Max ışıl ışıl parlayan nikel başlığı görünce ürktü. Aygıt dişçi koltuğuyla elektrikli sandalyenin bir karışımı gibiydi: Kablolar ve kemerler, manivela ve sürgüler, tüm bunların tepesinde şövalye miğferi gibi asılı duran kocaman nikel başlık… Oda sadece tavandaki pencereden gelen ışıkla aydınlanıyor, dışarıdan hiç ses almıyordu. Duvarlarda çeşitli alet kutuları ve tuhaf renkli sıvılarla dolu şişelerin bulunduğu raflar göze çarpıyordu.”

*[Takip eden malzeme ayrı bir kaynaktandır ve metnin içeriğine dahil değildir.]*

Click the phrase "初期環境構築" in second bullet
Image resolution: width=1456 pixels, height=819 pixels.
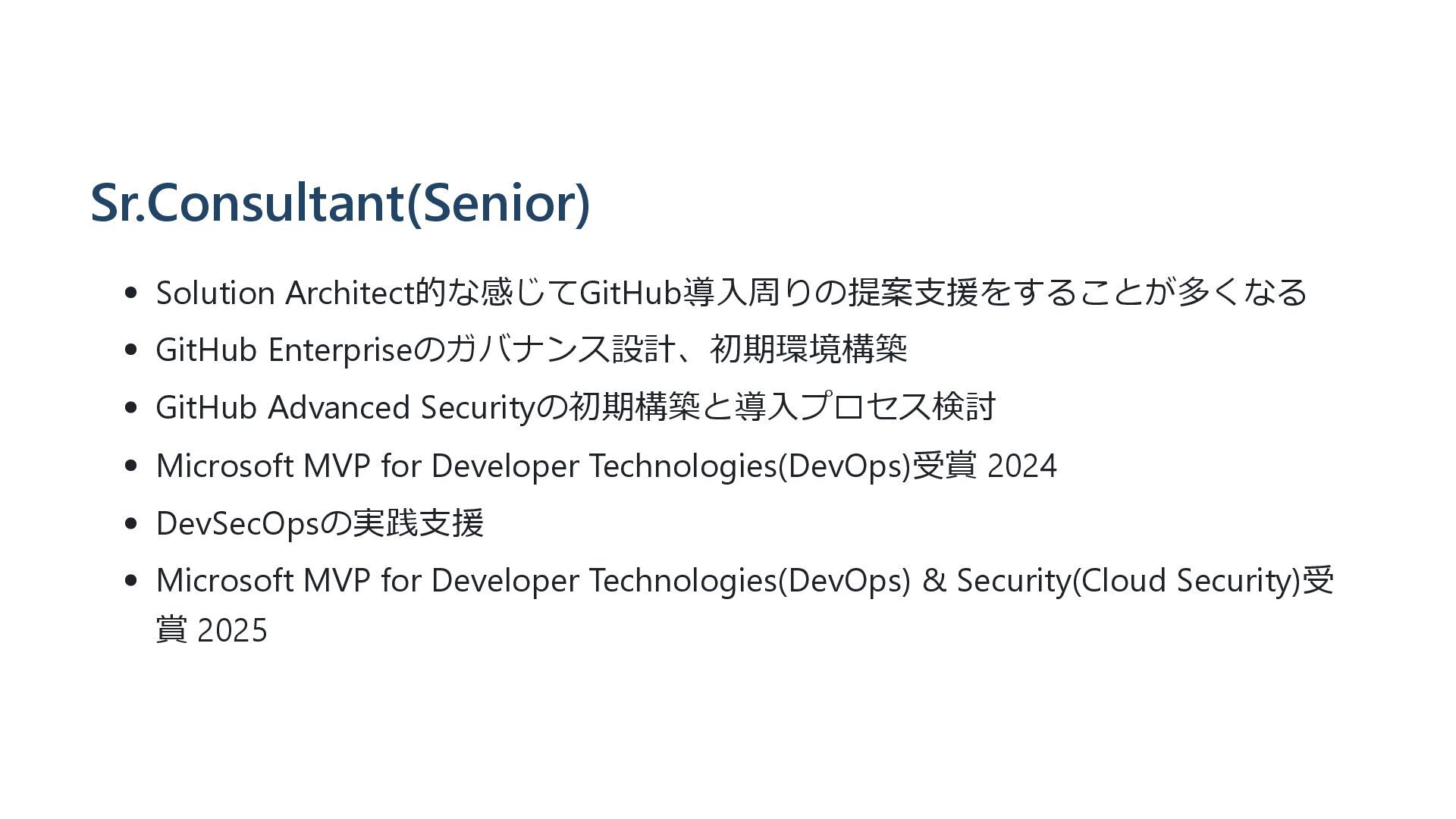[808, 350]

Siyahi yazar George S. Schuyler’in 1931’de yayımlanan Black No More (Artık Siyah Yok) adlı romanının kahramanı Max’in bulunduğu bu mekan Dr. Frankenstein’ın laboratuvarına çok benziyor. Mary Shelley’nin 1818 tarihli romanındaki laboratuarda ceset parçaları bir araya getirilip elektrik yardımıyla canlandırılıyordu, buradaysa siyah insanlar elektrik sayesinde beyazlaştırılıyor.

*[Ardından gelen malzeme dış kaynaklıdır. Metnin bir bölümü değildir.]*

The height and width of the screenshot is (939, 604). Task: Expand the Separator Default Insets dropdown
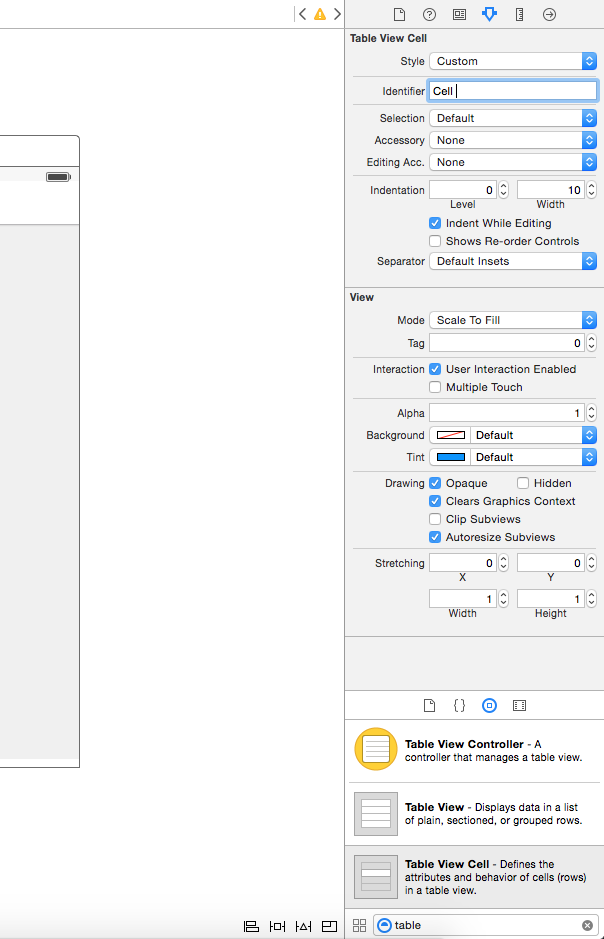[513, 261]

Harlem Rönesansı adı verilen müthiş kültür hareketi sayesinde siyahi yazarların seslerini kolayca duyurabildiği 1920lerde yazılmış Black No More Frankenstein’dan daha acımasız bir roman. Mary Shelley insanın elektrik gücü ve bilim sayesinde tanrıcılık oynamasının dehşetli sonuçlarını anlatıyordu. Hiç çekinmeden ‘siyah=ölü / beyaz=diri’ anıştırmasını kullanan Schuyler ise ‘siyahi kimlikler’in varoluşsal konumunu tartışırken kaçınılmaz olarak çok sert bir dil kullanıyor. Kendisi de siyahi olan bir bilim insanının beyazlatma cihazı yapma ihtiyacı duyması ile güzel beyaz kızın “Bir zenciyle asla dans etmem!” diyerek reddettiği Max’in beyazlamak için sarf ettiği çaba arasında salınan ürkütücü insanlık durumu ancak böyle anlatılabilir çünkü. Çünkü beyazlatma cihazının yaptığı şey hakikati gizlemek, giderek tamamen ortadan kaldırmaktır.

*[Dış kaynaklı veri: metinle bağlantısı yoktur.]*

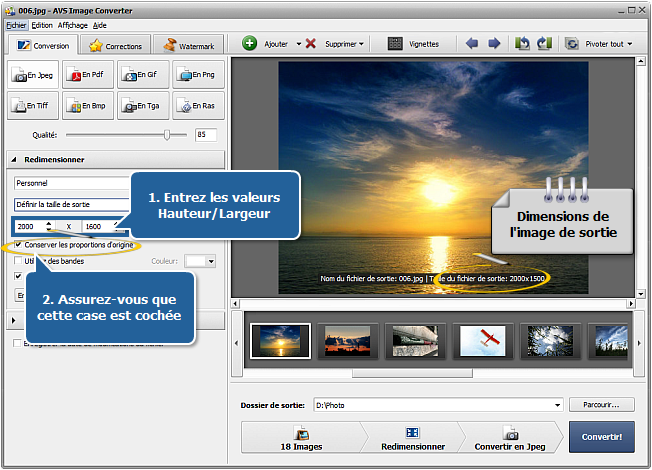This screenshot has width=652, height=470.
Task: Tick the checkbox below the collapsed section
Action: (17, 344)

“Bu kitap atalarının izini on kuşak geriye kadar sürebilen ve soy ağaçlarında tek bir siyah dalın ya da yaprağın olmadığını tam bir kesinlikle gösterebilen beyazlara adanmıştır.” ithafıyla başlayan bu satirik roman aslında siyahlardan çok beyazlara hitaben yazılmış gibi görünüyor; “Eee, şimdi kimi linç edeceğiz?” diye değil de “Neden lince ihtiyaç duyuyoruz?” diye soracak beyazlara hitaben…

‘Barış’ kavramının akıl almaz biçimde ‘terör’le örtüştürüldüğü, ‘Savaşa karşı barış!’ diyenlerin kolayca linç edilebildiği bir dünyada yaşarken, beyazlamak için kuyruğa giren siyahların dünyasını anlatan bir kitapla özdeşleşmek ne yazık ki çok kolay. Bu “Neden lince ihtiyaç duyuyoruz?” sorusuyla “Neden savaşa ihtiyaç duyuyoruz?” sorusunun kardeş olduğu bir dünya…

Şimdi, herkesi savaş sevdalısı yapmaya yönelik pırıl pırıl ışıldayan ideolojik aygıtların önünde sıraya mı gireceğiz yoksa kendimize sorular mı soracağız?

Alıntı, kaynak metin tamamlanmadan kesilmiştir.